Terrance had been making himself scarce lately and I
was grateful for that too. I guessed one of these days we might have to continue
that conversation we touched on that first night. I wasn’t looking forward to
it. I just couldn’t stand the way that he and Olivia both wanted to keep making
excuses, trying to explain it to me. The simple fact was that I wasn’t around
so the two of them got busy.
For some reason that was a
bigger slight coming from my best friend than it was from my ex-girlfriend.

I was getting hungry so I headed toward the kitchen
to see if I could find Cookie or something he may have cooked up and left
behind. I was surprised when I found my mother.

My mother pretty much steered clear of the bar and
the club unless there was something
going on that either
forced her to be there or that she wanted to be there for like a birthday party
or an anniversary party.

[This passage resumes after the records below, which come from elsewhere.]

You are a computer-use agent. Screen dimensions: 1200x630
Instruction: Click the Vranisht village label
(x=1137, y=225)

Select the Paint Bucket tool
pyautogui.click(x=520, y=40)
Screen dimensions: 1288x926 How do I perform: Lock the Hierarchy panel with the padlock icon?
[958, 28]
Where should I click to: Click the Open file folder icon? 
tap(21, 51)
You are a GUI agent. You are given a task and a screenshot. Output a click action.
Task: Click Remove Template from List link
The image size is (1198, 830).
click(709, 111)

She was still the Queen of the Joint no matter how few
and far between her visits were. When she walked in even the old timers jumped
to attention and she would always put everyone to work. She was gracious about
it and always thanked them all profusely, but there was never any doubt in
anyone’s mind that they would do whatever she asked of them.

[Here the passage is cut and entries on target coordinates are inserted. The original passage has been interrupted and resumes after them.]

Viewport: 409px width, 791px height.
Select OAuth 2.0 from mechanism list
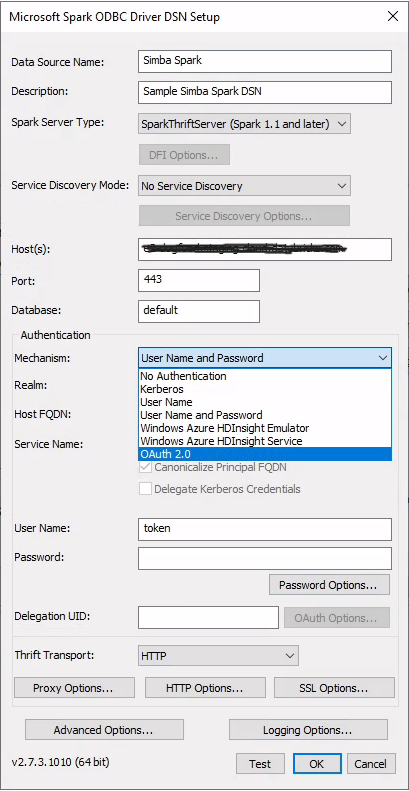[x=264, y=455]
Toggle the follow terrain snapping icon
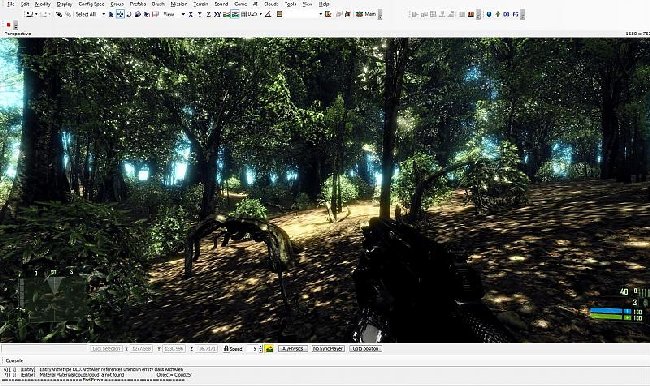The height and width of the screenshot is (386, 650). click(x=226, y=15)

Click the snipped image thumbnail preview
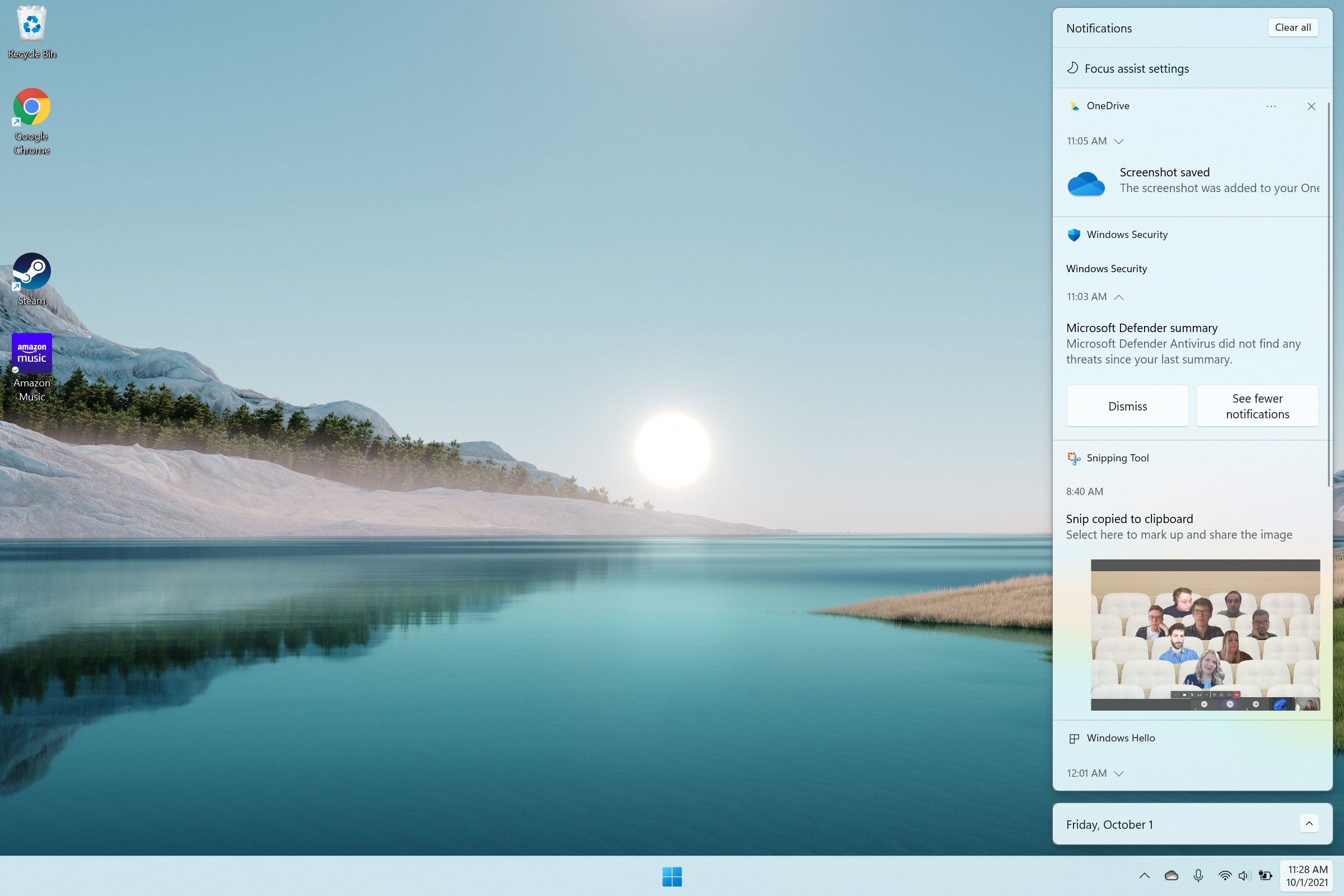[x=1205, y=634]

I knew something was up when I found her and Cookie
whipping up a feast in the kitchen.

“Hey, Mom, what’s going on?” I asked, giving her a
kiss on the cheek and sticking my fingers in a bowl of freshly-made mashed
potatoes.

“Oh nothing,” she said as she slapped my hand away.
“Cookie and I just had some new recipes we wanted to try out.”

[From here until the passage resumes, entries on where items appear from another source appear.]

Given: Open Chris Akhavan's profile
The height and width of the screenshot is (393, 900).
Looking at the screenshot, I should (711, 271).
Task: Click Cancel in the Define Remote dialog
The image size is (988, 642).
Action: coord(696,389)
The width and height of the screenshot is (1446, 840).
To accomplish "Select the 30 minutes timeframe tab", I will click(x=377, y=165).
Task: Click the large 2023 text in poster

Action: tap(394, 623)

I doubted her sincerity, but I let it go. “Good, is
any of it ready? I’m starving.” Cookie was frying up some chicken and my mom
was making gravy. I spotted a platter of ribs that looked done on the far
counter and headed toward them.

“Only take one,
Dax
,
they’re for later.”

With my mouth already full of barbecue ribs I said,
“I thought you were just trying out recipes.”

“We are, but we’re going to serve them for dinner
later. I don’t want them all picked at.”

“Okay, Mom.”

I grabbed another rib and I wondered out to the
garage and found my dad and Blake shooting a game of pool. I joined in, after I
put up my fifty bucks of course. My dad didn’t do anything that didn’t involve
money. It was actually my mother’s fifty bucks. All the money I had in my bank
accounts at the time of my arrest had been seized by the State for restitution.
My mom had paid for my attorney. I had told her I would just use a public
defender, but she wouldn’t hear of it…for all the good it ended up doing.

While my dad was taking a shot Blake asked me, “Have
you had much time to catch up with Terrance?”

You had to understand the mentality of the club to
understand why no one seemed to get that I might be pissed at Terrance these
days. If she was your legal wife, nobody even looked sideways at her. No one
would ever consider approaching my mother and if
they
did, they would have hell to pay from my dad no matter how much he screwed
around on her. If you introduced her as your Old Lady, that was as good as
putting a ring on her finger too. She was off-limits while you were with her
and shunned when you left her. That part put the legal wife one rung above her.

If my dad and my mom had ever split up, she would
still be royalty and the guys
would still be expected
to treat her as such. But, if she was just a girlfriend and you didn’t make it
clear she was hands-off, those guys did a lot of sharing. It was kind of gross,
if you asked me, but that was their life. When Olivia and I were together, I
only brought her there with me maybe twice. I guessed Terrance didn’t mind
bringing her around. Maybe she wasn’t just his girlfriend. Maybe she had
reached Old Lady status. It was a weird system, but if you hung around those
guys it was one you
were forced
to live with.

“No, I haven’t had much of a chance yet,” was all I
told him.

There was no point in getting into an argument with
Blake over it. Terrance didn’t have a mother. He and Blake were a lot closer
than my
dad
and I were because of it. My mother was
the closest thing to a mother Terrance ever had. I had wondered once or twice
since I got back why my mom didn’t tell me about Terrance and Olivia. I
couldn’t hold it against her though, during that time everything had fallen on
her shoulders. It wouldn’t have done any good for me to know about them while I
was sitting in the Bay. I’m sure my mom knew that.